#### [INSTRUCTIONS TO FOLLOW]
Set down the data below from its first line to the line holding "Viewport: 453px width, 267px height.", inclusive; omit all pictures.

________________________

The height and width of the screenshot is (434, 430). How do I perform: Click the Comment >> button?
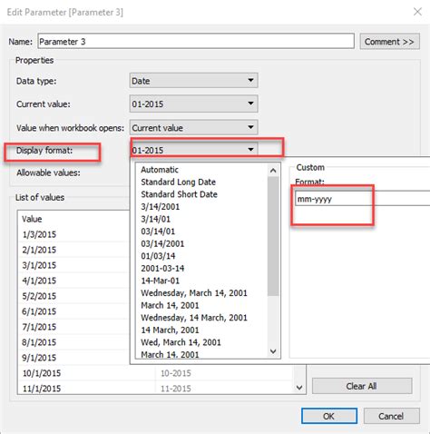[389, 42]
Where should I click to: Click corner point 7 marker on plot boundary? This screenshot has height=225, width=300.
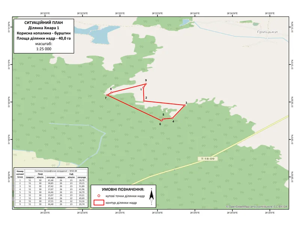(107, 95)
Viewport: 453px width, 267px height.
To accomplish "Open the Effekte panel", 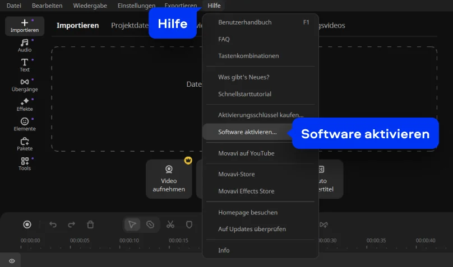I will coord(25,105).
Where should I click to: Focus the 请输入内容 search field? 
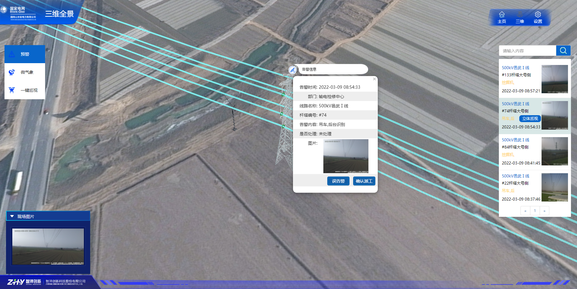[527, 51]
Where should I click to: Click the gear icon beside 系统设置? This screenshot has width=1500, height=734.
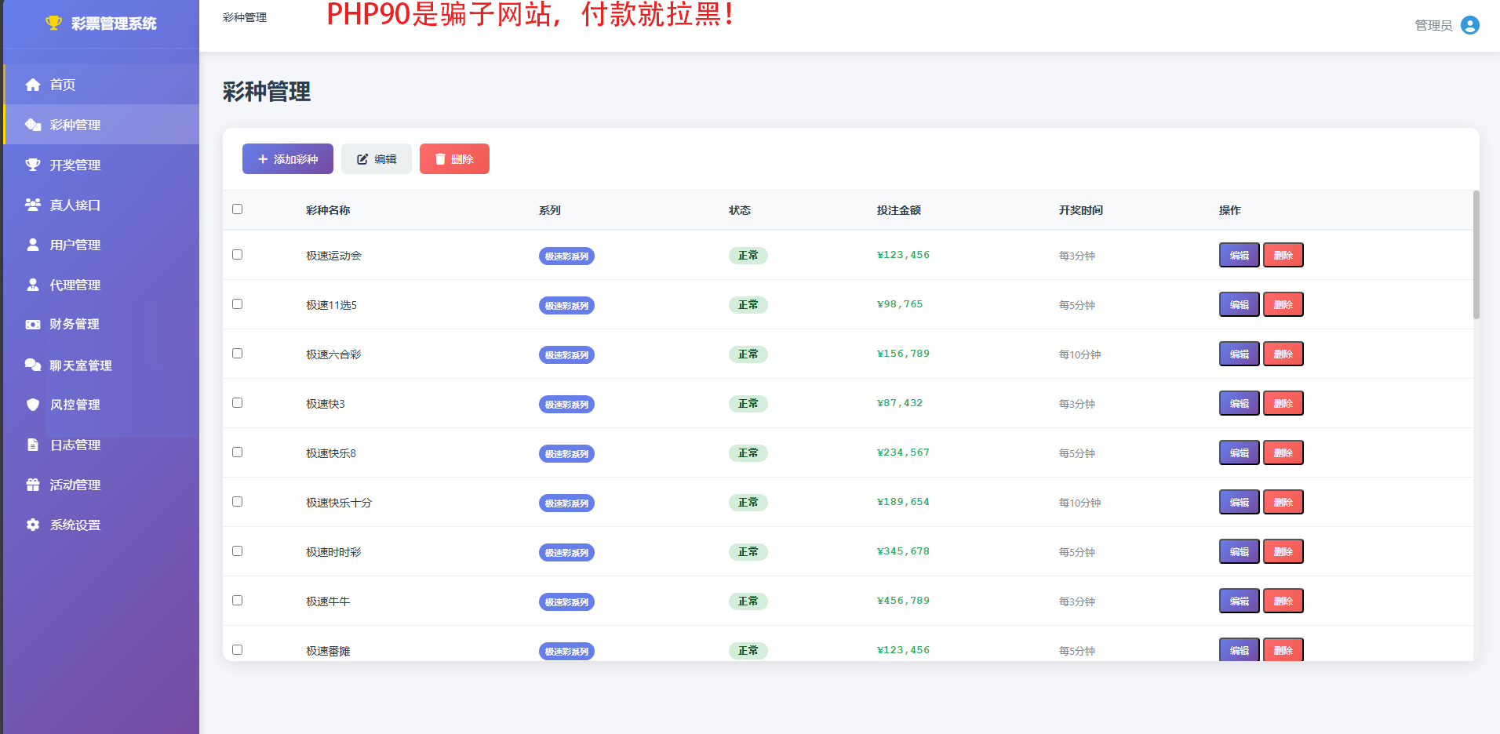coord(33,525)
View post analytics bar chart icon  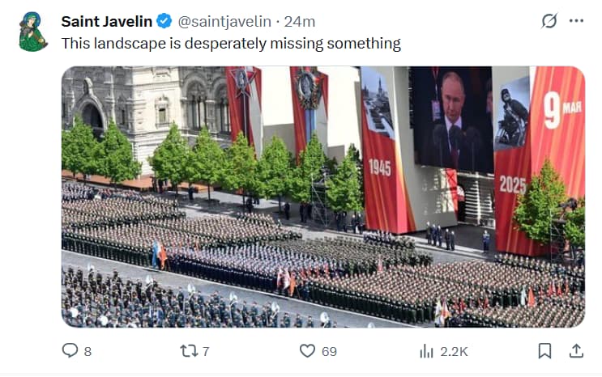tap(426, 350)
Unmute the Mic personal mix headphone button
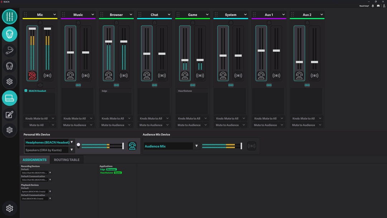The image size is (387, 218). tap(32, 75)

________________________

#### [ANSWER BOX]
The height and width of the screenshot is (434, 430). How do I perform: Click the Comment >> button?
[389, 42]
Where should I click to: Click corner point 7 marker on plot boundary? This screenshot has height=225, width=300.
(107, 95)
Viewport: 453px width, 267px height.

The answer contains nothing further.